Enterprise architecture, and specifically business (process) architecture may be described by three architecture operands. These define 3 major categories of processes in the process hierarchy,—‘strategic’ (management) processes, defining core process competencies and guiding ‘core’ (demand/supply) processes, which are delivered by balancing resources within ‘support’ (implementation) processes.
Each of the 3 architecture operands has four operand states which define the four management, four demand/supply and the four implementation processes. For each of these there is a ‘nested set’ hierarchy of 12 generic process attribute operands common in all ecosystems. Each operand generally has in the order of 4-6 states which often then have sub-states and so on.
Six of the process operands and their states are common to all processes. The other six are process specific and characterize a particular system or domain. Each of these process specific operands states may then be further defined in terms of process levels by a suite of process level sub-operands and their states.
Some or all of the 12 operand states may be linked via knowledge ‘threads’ through ecosystems at all levels of aggregation—federations of systems, systems, processes—in all kinds of management, physical, chemical and biological systems.
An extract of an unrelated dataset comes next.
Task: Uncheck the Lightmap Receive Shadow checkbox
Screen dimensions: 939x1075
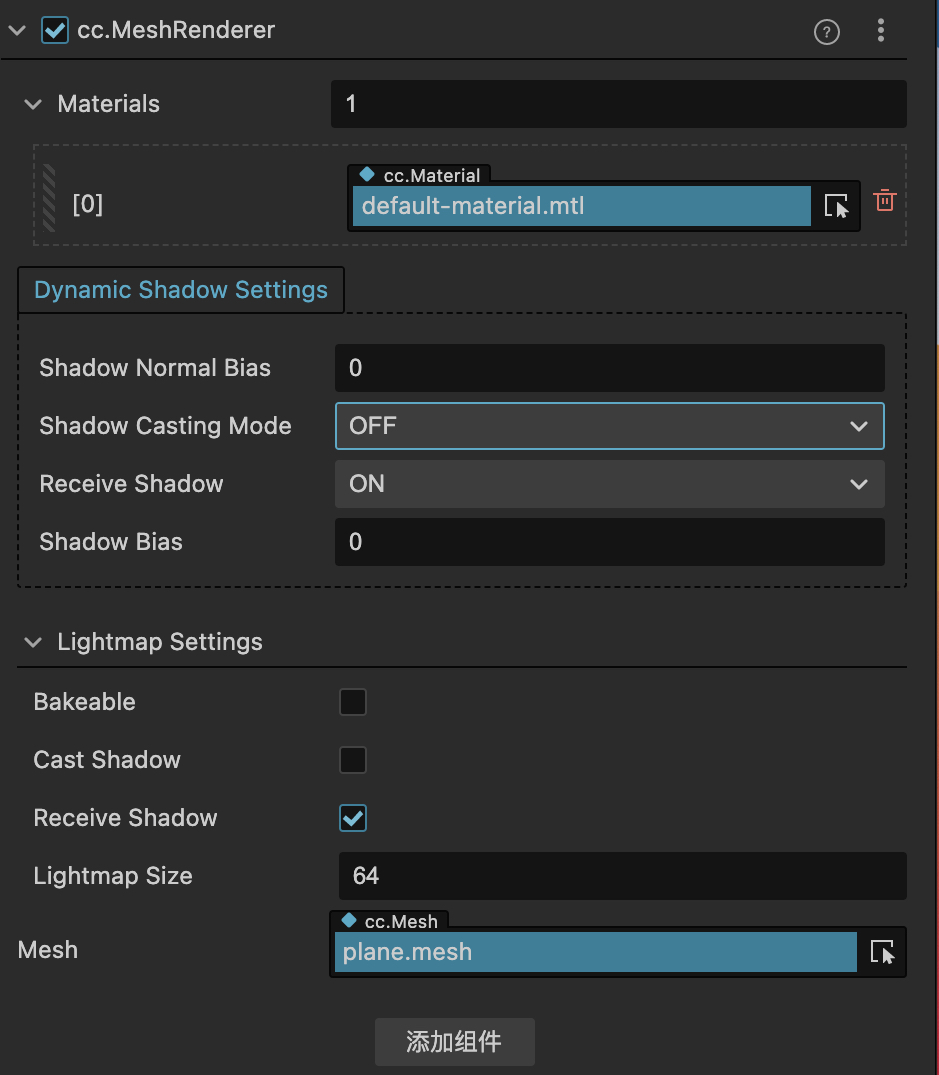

These threads may include only a few key operand states ‘that matter most’ for driving process value streams via a few value pathways that permit assessment of process interdependencies and tradeoffs. To date there has been no common (enterprise) ecosystem framework structure or ontology in the prior art to accomplish this. This absence has severely limited the ability to assess process interdependencies and development of key performance indicators for process interdependencies that drive most value.
This invention addresses and resolves this need. It aligns and integrates ontology, architecture structure, process structure, process operands, operand states and decision threads within a single, transparent, unified system, method and device. Together these permit transparent assessment of process value outputs, interdependencies guiding tradeoff decisions that may most influence ecosystem overall value. It integrates most major models and methods for architecture, process and maturity in the prior art and has potential to become a standard ecosystem operations reference framework.